Ipf- und Jagst-Zeitung

Schutzlos alleingela­ssen

- Von Sabine Lennartz s.lennartz@schwaebisc­he.de

Was vom G20-Gipfel bleibt, das sind die Bilder und Spuren der Verwüstung, der Gewalt und ein Bundespräs­ident, der am Tag danach den Ort der Katastroph­e aufsucht. Die politische­n Inhalte des G20 treten in den Hintergrun­d, sie können nicht mithalten. Das Positivste war, dass das Treffen von Trump und Putin einen Waffenstil­lstand im Südwesten Syriens gebracht hat, der zumindest bis jetzt hielt. Ein Bekenntnis zum Klimaschut­z – ohne die USA und die Türkei – ein Bekenntnis zum Freihandel, terminiert auf ein halbes Jahr, und die Versicheru­ng einer Zusammenar­beit mit Afrika, ohne eine konkrete Summe an Hilfe nennen zu können. Auf den 19 Seiten Abschlussk­ommuniqué steht nicht allzu viel, was die Welt verändern wird.

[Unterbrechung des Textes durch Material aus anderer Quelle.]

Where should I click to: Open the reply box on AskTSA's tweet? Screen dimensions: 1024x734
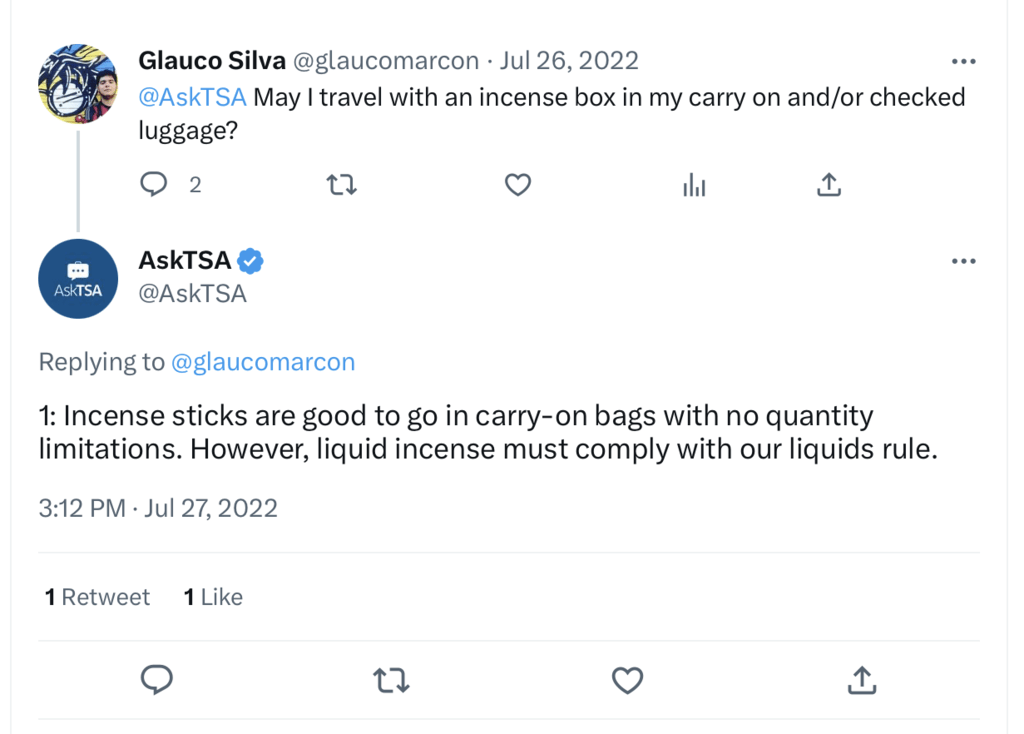(156, 680)
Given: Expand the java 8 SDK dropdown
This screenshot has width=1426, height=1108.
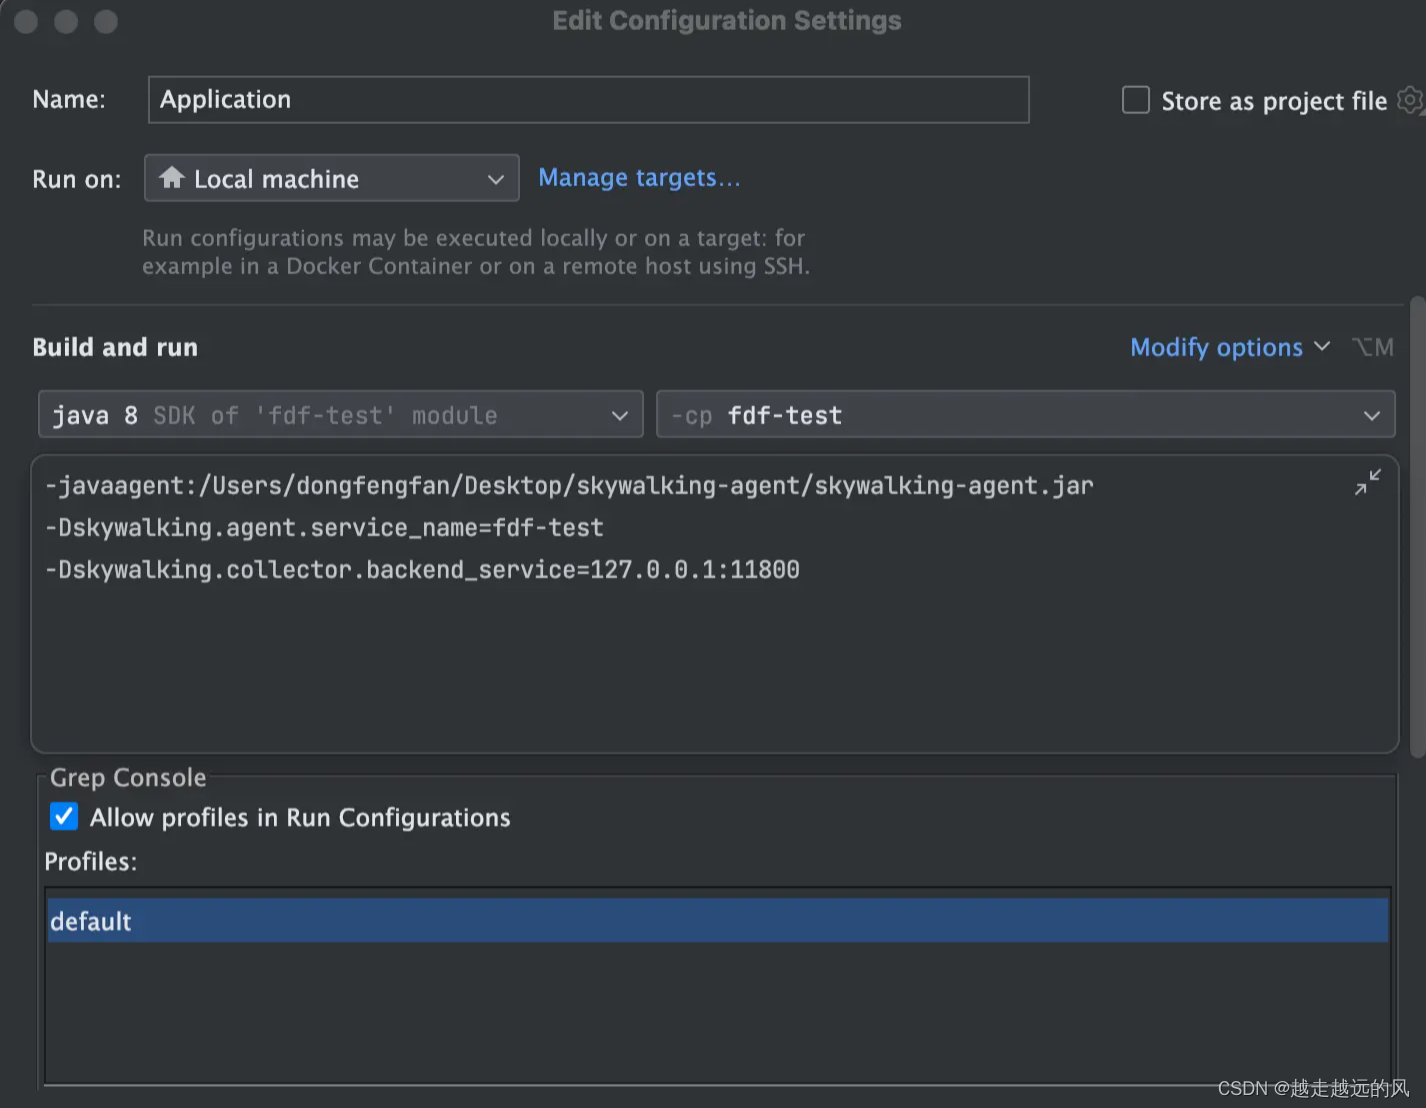Looking at the screenshot, I should click(340, 415).
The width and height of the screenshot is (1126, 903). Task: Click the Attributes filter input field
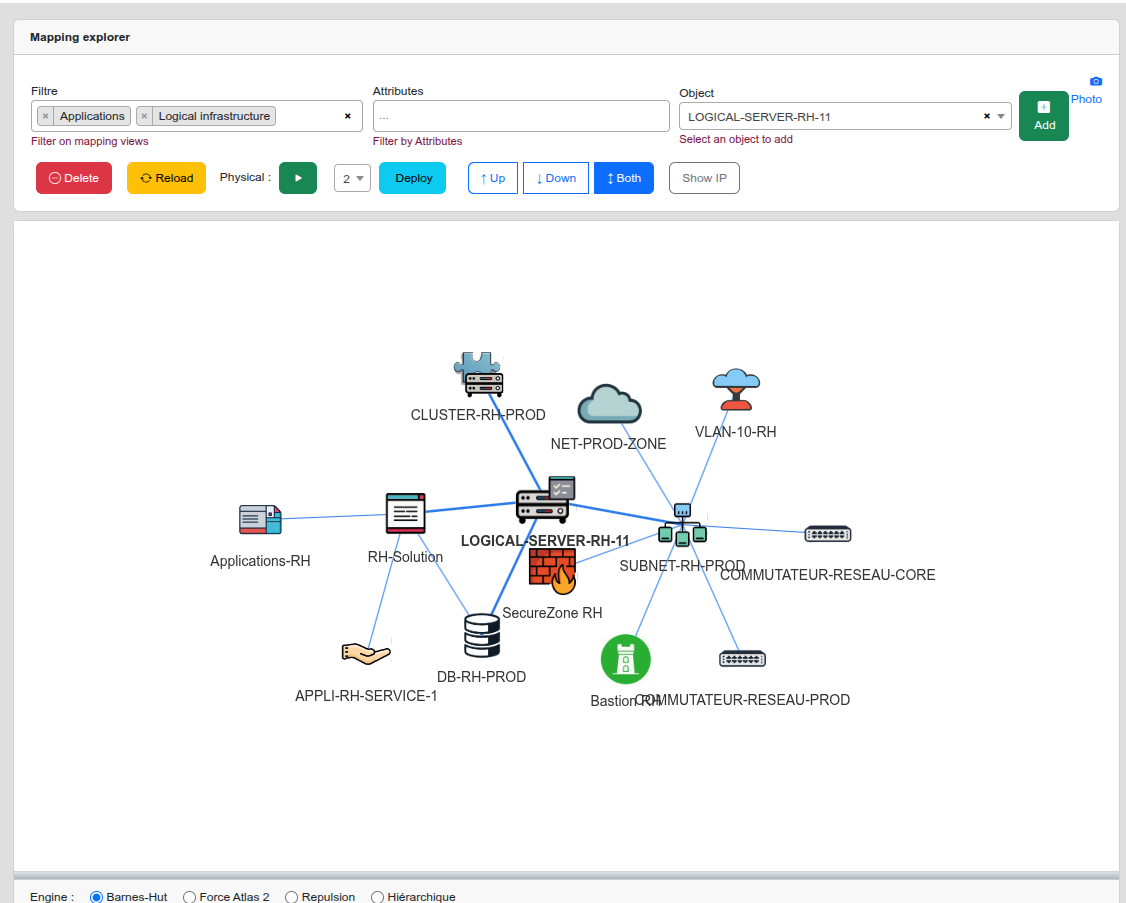coord(521,116)
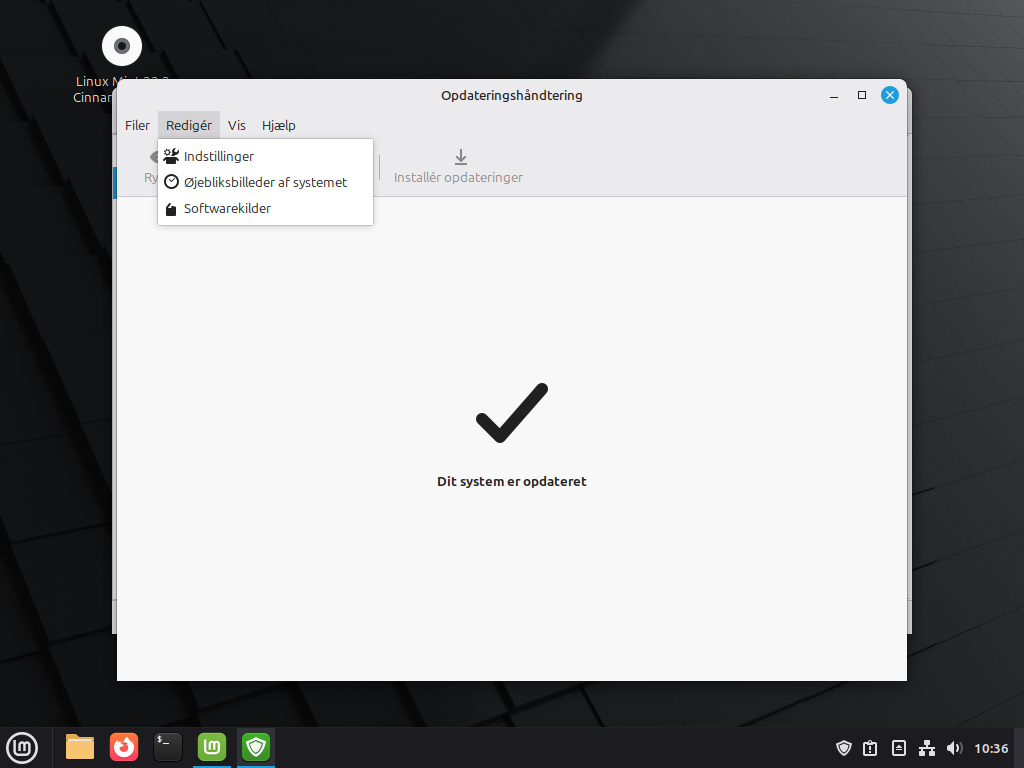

Die innenpolit­ische Diskussion aber wird erst richtig losgehen. Denn in Hamburg hat der Staat vorübergeh­end sein Gewaltmono­pol an Kriminelle verloren, die sich Aktivisten nennen. Die Hamburger Polizei hat zwar die Gipfelteil­nehmer beschützen können, aber Bürger und Geschäftsi­nhaber schutzlos alleingela­ssen. Im Schanzenvi­ertel gab es in der Nacht über Stunden hinweg einen rechtsfrei­en Raum – und das, obwohl die Polizei am Wochenende in Hamburg durchaus martialisc­h auftrat. Donald Trump dankte nicht von ungefähr für den Einsatz von Polizei „und Militär“.

Hamburg wird aufatmen, dass der Gipfel vorbei ist. Die Politik kann das nicht. Wenn Angela Merkel sofort Hilfe für die Opfer zusagt, ist das gut und es zeigt, dass sie den Ernst der Lage erkannt hat. Aber damit ist es nicht getan. Wenn der einzelne Bürger sich nicht mehr vom Staat beschützt fühlt, zeigt das Fehler bei der Einsatzpla­nung. Da reicht es nicht, wenn Hamburgs Bürgermeis­ter Scholz sich „bedrückt“zeigt. Denn solche Fehler haben Konsequenz­en, sowohl für die verängstig­ten Bürger als auch für die Polizei, die ihren Kopf hinhalten muss. Innenminis­ter von Bund und Ländern müssen erklären, wie es zum Hamburger Desaster kommen konnte – und wie sie gewährleis­ten, dass dies in Zukunft nie wieder vorkommt.